チャイムが鳴った。私は目を開け、起き上がる。柔らかい草原はたちまちフローリングに戻る。

「開いてるよ。」

座ったまま呼びかけると、ドアが開いて彼が入ってくる。

「準備終わった?」

「うん、あとはあれだけ。」

視線で風鈴を指す。彼はちら、とそれを見て、近寄っていく。

「あ、触ったら駄目だよ。風が吹くまで待つの。」

「そんなこと言ったって、片づけなくちゃ……」

「もう一回だけ。」

彼は呆れたように笑って、風鈴から手を離した。

「あぁ、お祖母さんから手紙が来てたよ。
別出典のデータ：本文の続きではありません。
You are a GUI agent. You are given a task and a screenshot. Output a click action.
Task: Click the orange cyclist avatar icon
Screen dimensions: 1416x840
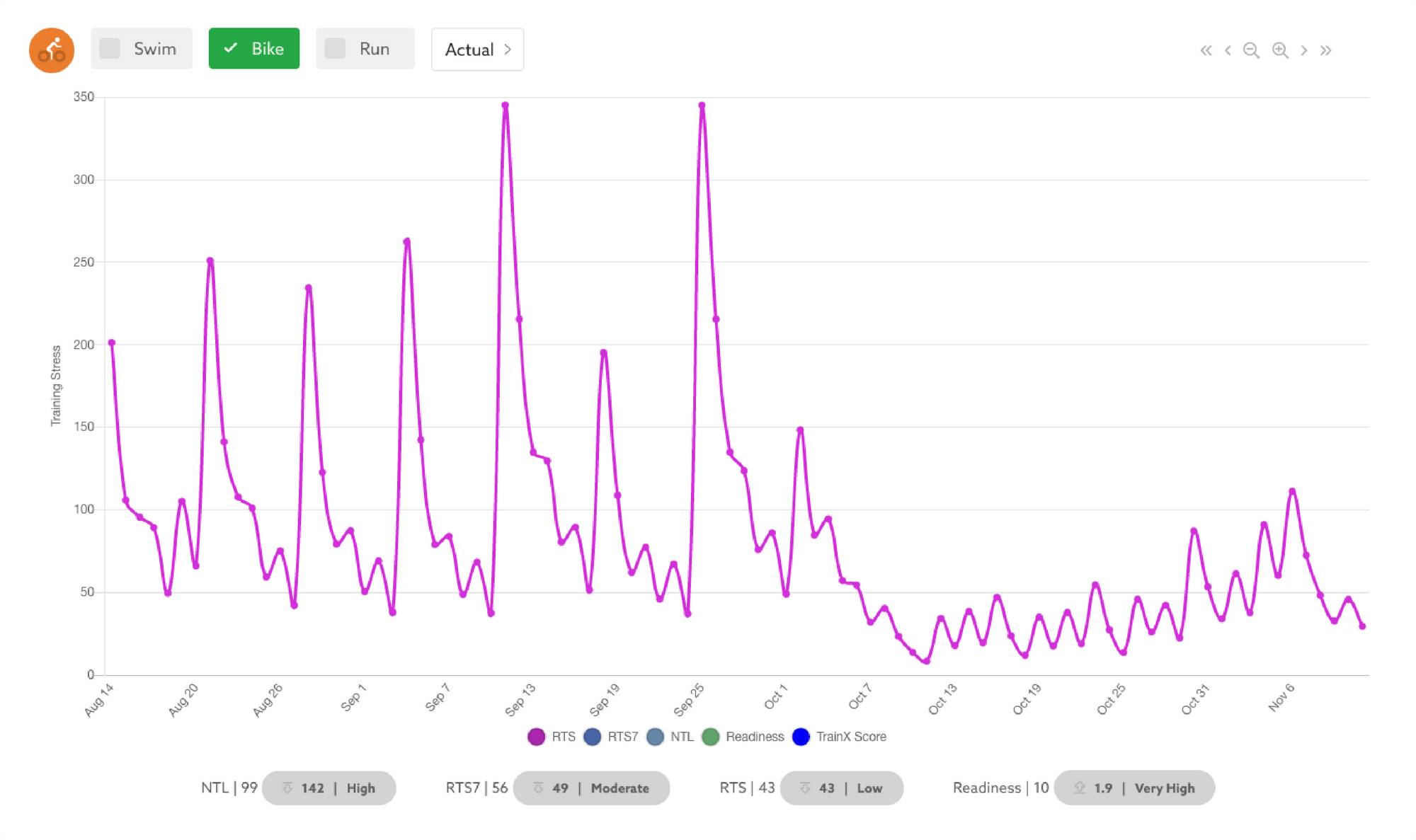click(52, 50)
」

「お祝い?」

「そうじゃない?」

受け取った封筒には、山村優弥様、とある。私は一度それを裏返し、横に置いた。もう一度床に寝て、目を閉じる。辺りはしんと静まり返る。隣で何やら音がして、自分のものでない体温を感じる。彼が隣に寝転んだのだろう。

「幸せ。自分のことじゃないみたい。」

「優弥のことだから幸せなんだろ?」

「うん、そう。」

再び音がなくなる。

草の香りと柔らかい感触。蹄の音が遙か遠くに聞こえた気がして、私は目を開けた。そこは予想通り、閑散としてしまったアパートの一室だった。

風が吹く。草のそよぐ音と共に、風鈴が鳴る。窓の外、広がる新緑の向こう側で、馬がいなないた。